By: Matthew Braga, Tuesday May 28th, 2013
A lack of homegrown funding is driving Canadian tech startups to seek out foreign equity investment, according to a new study – but there’s a difference of opinion whether that threatens to drain talent from the country or is a crucial part of building the country’s next BlackBerry or HootSuite-sized success.
The study, “Impacts of Foreign Equity Investment in Canadian Firms,” was conducted by not-for-profit wireless technology commercialization group Wavefront, prepared for the small business and tourism branch of Industry Canada. It’s key finding: “[a] scarcity of investment funding in Canada tops the list of reasons why successful Canadian companies seek out foreign investors, particularly in the U.S.A.”

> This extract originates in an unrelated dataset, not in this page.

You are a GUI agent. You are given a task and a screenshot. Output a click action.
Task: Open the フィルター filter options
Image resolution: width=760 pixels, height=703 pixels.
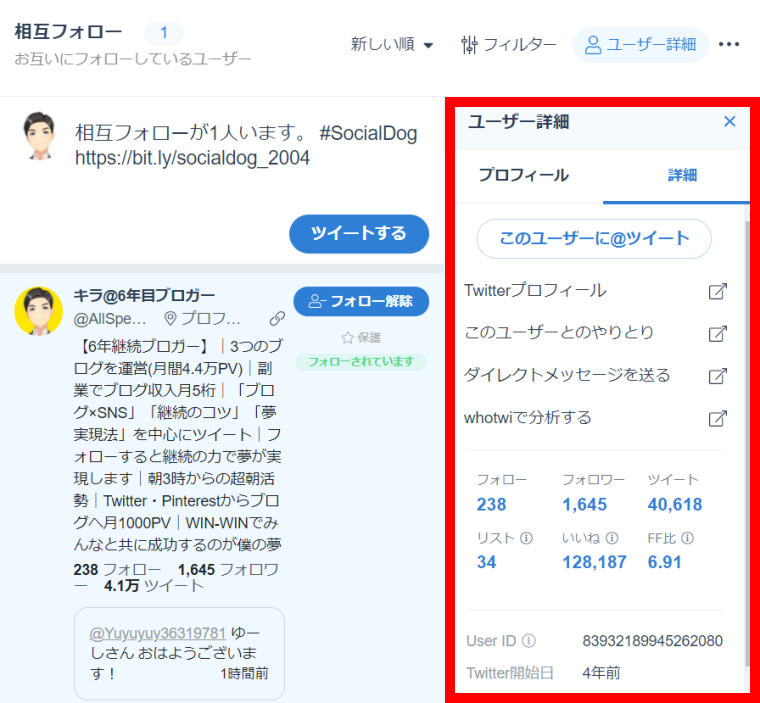508,44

But it also found that startups actively sought financing from outside the country out of a desire to grow beyond the Canadian market, to work with more skilled, connected or experienced investors and companies or to align with foreign entities for strategic purposes.
Responses were gathered from interviews with 17 founders and executives of Canadian companies, as well as venture capital executives and associations. The goal was not to provide a quantitative representation of Canadian startups acquired and funded by foreign investors, but rather, provide case studies and insights for the sake of further industry discussion.
“If you want to build a world-class company, you can’t build it completely insulated within Canada,” said Andrew D’Souza, chief operating officer at Toronto-based education startup Top Hat, who spoke with the Financial Post about his company’s own funding experiences which resemble some of those contained in the study.
“Having a brand name U.S. VC [venture capitalist] has allowed us to attract top-tier foreign talent, which would have been hard to do otherwise.”
His company received $8-million in Series A financing from California-based Emergence Capital Partners and Montreal’s iNovia Capital last July, and an additional $1.1-million in follow-on funding from Palo Alto, Calif.-based Felicis Ventures in January.
“I think most Canadian VCs are pretty general VCs who invest much more broadly in broader investment opportunities than U.S. VCs who have pretty focused investments,” said Vancouver angel investor Boris Wertz, founder of Version One Ventures, who was not interviewed for the study, but is active in the venture capital community.
“If you had the choice, you would rather take money from a more general VC?”
Mr. D’Souza echoed Mr. Wertz’ sentiments, and said it was important his company found investors with the right level of expertise and knowledge about his company and the market in which it competes.
Emergence Capital Partners, for example, is a fund that focuses solely on cloud-based, SaaS services, made early investments in Salesforce, Yammer and Box, and has VCs with past experience working with companies like Top Hat.
“Based on my experience … Silicon Valley investors tend to have the right attitude about scale and building a business,” said Mr. D’Souza.
“We didn’t necessarily say we needed someone from the Valley, but we knew we wanted someone with that kind of thinking.”
But some companies don’t just get foreign investment in the form of venture capital – they get acquired. This introduces a new set of positives and negatives, according to the Wavefront report.
Based on case studies of recent Canadian acquisitions, it concluded that buyouts do have a number of short- and long-term benefits, including improved access to global markets, increased credibility, reinvestment into other Canadian businesses, and the potential for new and follow-up enterprises.
Of the 17 companies interviewed, 11 “have not yet experienced major relocation consequences, and in fact net combined Canadian employment increased for these companies.”
“However,” continues the report, “a principal challenge for Canada is to create a healthy business climate within our borders that is conducive to attracting foreign investors that keep business assets in Canada.”
Acquisitions of so-called “knowledge based enterprises” could be seen as detrimental when this knowledge – patents, code, leadership or talent – is shifted across borders, “even when the company decides to retain operations and professional assets on Canadian soil.”
But the study also references companies such as Salesforce, which, despite conducting multiple acquisitions in Canada, has chosen to keep these operations in place, and actually come out in support of “investing in Canada.”
A recent Financial Post article also heard from other successful companies such as Vidyard, Thalmic Labs and BufferBox – the last of which was acquired by Google last year – that have chosen to make Waterloo, Ont. their home, despite spending time in the Valley and raising millions in VC funding each.
“Give or take six years ago, every time I introduced one of my companies to a U.S. VC, one of their first questions was ‘Are you ready to relocate to the Valley?’” said Mr. Wertz – and most weren’t.
Mr. Wertz says that a number of things have changed in recent years. Not only has it become easier for foreigners to invest in Canadian companies, but investors are beginning to recognize the value – the differences of perspective and talent – in establishing a presence outside of the Valley.
“Today, they don’t ask that question anymore.”